A new Russian-oriented party, Trust Actions, held its
founding congress on June 2 in Kharkiv, Ukraine’s second-largest city. The
party’s founders were elected as its co-chairs: Kharkiv Mayor Gennadiy Kernes
and Gennadiy Trukhanov, the mayor of Ukraine’s third-largest city Odesa. The
congress was attended by the mayors and top officials of mid-sized cities such
as Kropyvnytskiy, Nikopol and Uzhgorod. In his speech, Kernes boasted of
leading the effort to defeat the city’s pro-Russian separatists, who launched a
rebellion in spring 2014 by taking over the Kharkiv regional administration
building. “Our city didn’t surrender to the many days of tumult and many thousands
of hired protestors from the east and west,” he said, also striking an
anti-EuroMaidan tone.
At the same time, Kernes has spent recent weeks
stirring pro-Soviet sentiments in the city by proposing to return the name of a
major boulevard to Soviet Red Army General Georgy Zhukov. In response, local
EuroMaidan activists and nationalists toppled the city’s statue of Zhukov on
the morning of the party congress. Kernes vowed to lead the city council in
restoring the monument and renaming the boulevard, referring to the anti-Soviet
activists as “the scum of society.”
Zenon Zawada: Given that
this new party will not qualify for parliament, we believe it was created for
two purposes: to work towards the re-election of Kernes and Trukhanov in next
year’s mayoral elections, and to create for themselves (and other mayors)
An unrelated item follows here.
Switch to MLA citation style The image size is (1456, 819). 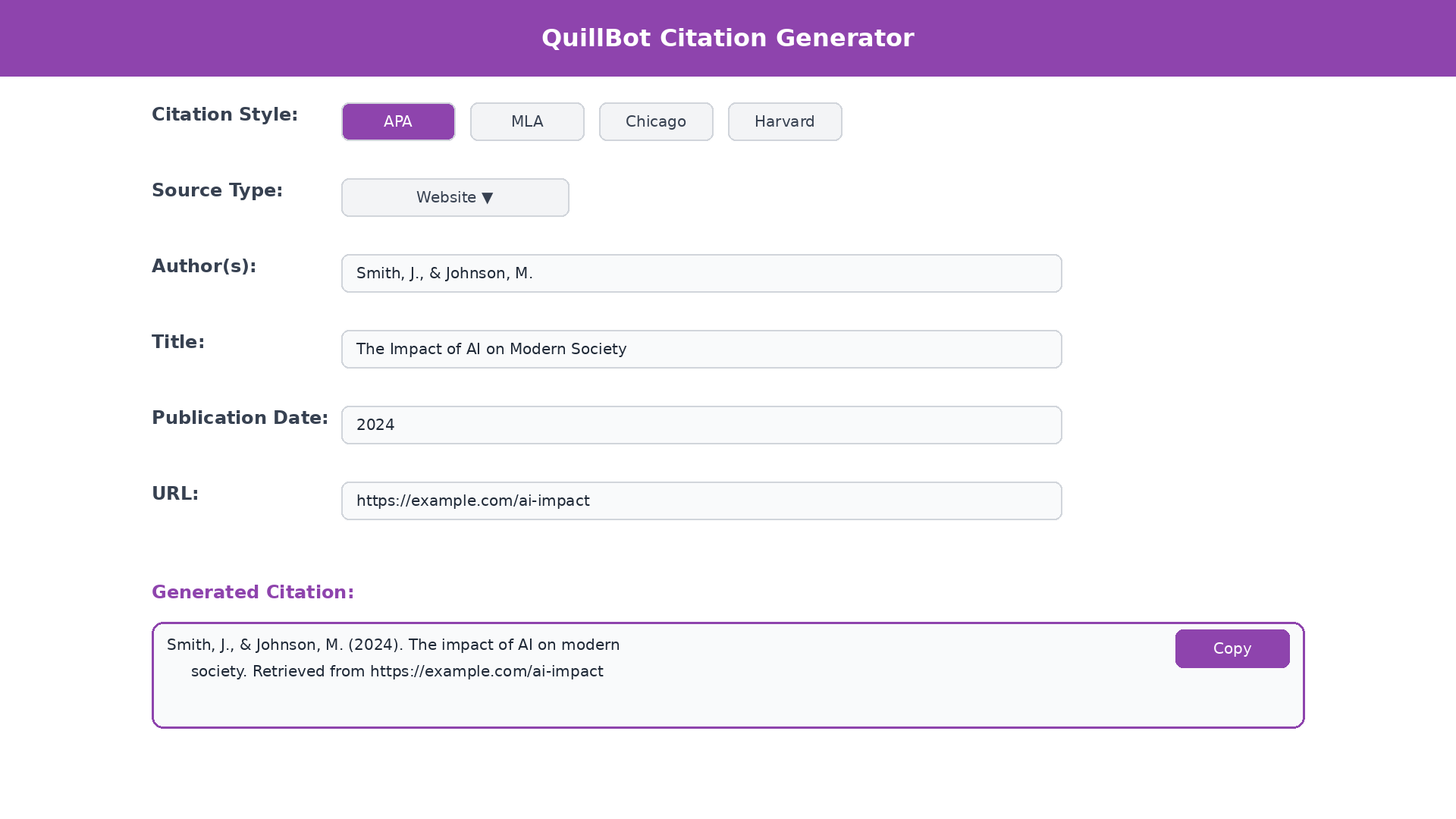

political capital when dealing with the bigger parties that will gain factions
in the regional and local councils. It’s realistic that Kernes and Trukhanov
will be re-elected. Kernes is especially popular in Kharkiv for improving
public maintenance, and the Zhukov controversy – which will be engineered to
drag into the next year – should work to provoke pensioners to cast their votes
for him.
At least four parties have emerged to realistically
compete for the Russophile southeastern electorate, which also include the
pro-EU/pro-NATO People’s Servant party led by the president, the pro-Russian
Opposition Platform For Life led by former Energy Minister Yuriy Boyko and
Putin confidante Viktor Medvedchuk, and the pro-Russian Opposition Bloc for
Peace and Development, backed by billionaire business partners Rinat Akhmetov
and Vadim Novinsky. It’s these parties that Kernes and Trukhanov will have to
deal with in their city councils. Reports have also surfaced that the
pro-Russian Opposition Platform and Opposition Bloc are in merger talks.